I biada temu, kto chciałby przedostać się przez torowisko, bo porządku pilnowali funkcjonariusze Służby Ochrony Kolei. Może też dzięki temu wszędzie panował porządek. Nie było mowy, by poczekalnię okupowali menele. Mało tego, była nawet dworcowa toaleta. Brzmi to trochę jak bajka z innej epoki. No i tak właśnie jest.
Dziś przejścia zakratowano, toalety nie ma. Na nadejście pociągu poczekać można w wiacie. Pod warunkiem jednak, że nie ucztują tam miejscowi żule. O ile na peronach jest czysto, to wystarczy omieść wzrokiem okolicę.
Wszędzie walają się śmieci, stosy cegieł, gruzu. Przyznać trzeba na plus, po kilkunastu latach totalnej posuchy, kiedy dworzec był prawie wymarły, bo rzadko przejeżdżały tędy pociągi, przywrócono wiele połączeń, nawet do Warszawy.

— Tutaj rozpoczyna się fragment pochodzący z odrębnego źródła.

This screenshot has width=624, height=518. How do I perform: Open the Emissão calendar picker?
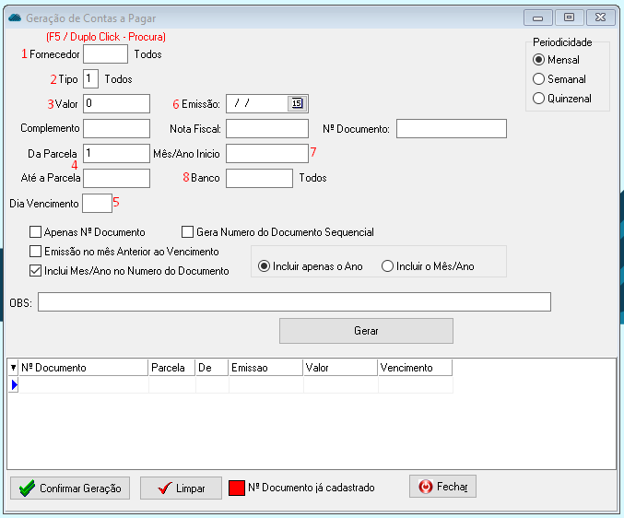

Tymczasem kolej ujawniła ostatnio listę dworców lubuskich, które będą modernizowane. Jest m.in. Gorzów, Rzepin, Sulechów, Babimost. Międzyrzecza jednak nie zauważyliśmy na tej liście. A miasto z tak wielkimi kolejowymi tradycjami, sięgającymi jeszcze czasów zaboru pruskiego, dworzec powinno mieć z prawdziwego zdarzenia.